Stored items:
# # # #
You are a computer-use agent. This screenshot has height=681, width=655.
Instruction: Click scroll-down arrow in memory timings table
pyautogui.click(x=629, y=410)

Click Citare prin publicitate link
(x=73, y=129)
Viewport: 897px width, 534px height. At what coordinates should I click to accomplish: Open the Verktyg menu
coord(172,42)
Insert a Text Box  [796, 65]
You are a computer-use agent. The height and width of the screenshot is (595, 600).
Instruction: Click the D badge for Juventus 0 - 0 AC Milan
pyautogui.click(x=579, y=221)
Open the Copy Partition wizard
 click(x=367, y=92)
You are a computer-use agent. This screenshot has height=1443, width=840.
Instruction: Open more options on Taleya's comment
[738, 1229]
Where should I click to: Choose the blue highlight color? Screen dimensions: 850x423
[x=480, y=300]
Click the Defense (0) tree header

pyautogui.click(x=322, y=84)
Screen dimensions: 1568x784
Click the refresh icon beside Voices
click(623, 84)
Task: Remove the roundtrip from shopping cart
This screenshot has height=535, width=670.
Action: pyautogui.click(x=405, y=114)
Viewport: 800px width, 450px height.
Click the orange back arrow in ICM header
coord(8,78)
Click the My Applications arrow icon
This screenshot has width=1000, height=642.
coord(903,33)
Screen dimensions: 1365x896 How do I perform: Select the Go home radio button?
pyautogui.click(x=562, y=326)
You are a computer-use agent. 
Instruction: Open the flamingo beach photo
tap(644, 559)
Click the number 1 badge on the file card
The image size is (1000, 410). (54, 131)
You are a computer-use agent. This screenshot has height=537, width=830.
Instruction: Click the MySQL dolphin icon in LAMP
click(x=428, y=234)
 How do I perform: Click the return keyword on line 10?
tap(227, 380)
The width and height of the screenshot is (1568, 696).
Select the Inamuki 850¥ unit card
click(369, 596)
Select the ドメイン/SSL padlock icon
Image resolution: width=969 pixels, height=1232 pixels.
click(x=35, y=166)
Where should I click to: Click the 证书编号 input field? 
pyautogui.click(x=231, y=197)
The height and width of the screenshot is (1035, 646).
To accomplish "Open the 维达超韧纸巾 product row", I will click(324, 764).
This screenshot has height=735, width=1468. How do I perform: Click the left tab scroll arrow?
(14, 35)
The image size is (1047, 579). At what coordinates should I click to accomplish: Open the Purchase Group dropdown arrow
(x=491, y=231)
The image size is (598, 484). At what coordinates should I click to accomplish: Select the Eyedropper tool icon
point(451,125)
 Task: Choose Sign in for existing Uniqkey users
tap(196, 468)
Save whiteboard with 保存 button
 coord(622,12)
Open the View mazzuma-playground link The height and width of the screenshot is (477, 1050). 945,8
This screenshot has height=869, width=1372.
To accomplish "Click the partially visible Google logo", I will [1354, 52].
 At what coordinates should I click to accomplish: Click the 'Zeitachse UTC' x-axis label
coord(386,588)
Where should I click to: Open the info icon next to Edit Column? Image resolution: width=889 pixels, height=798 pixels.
# # # #
**WHAT IS EXPECTED:** Find where "Task: Choose Sign" occurs in the data, and please write out that line through the last line exactly, with nothing else.

**EXERCISE RESPONSE:**
 Task: Choose Sign in for existing Uniqkey users
tap(196, 468)
Save whiteboard with 保存 button
 coord(622,12)
Open the View mazzuma-playground link The height and width of the screenshot is (477, 1050). 945,8
This screenshot has height=869, width=1372.
To accomplish "Click the partially visible Google logo", I will [1354, 52].
 At what coordinates should I click to accomplish: Click the 'Zeitachse UTC' x-axis label
coord(386,588)
Where should I click to: Open the info icon next to Edit Column? Image resolution: width=889 pixels, height=798 pixels.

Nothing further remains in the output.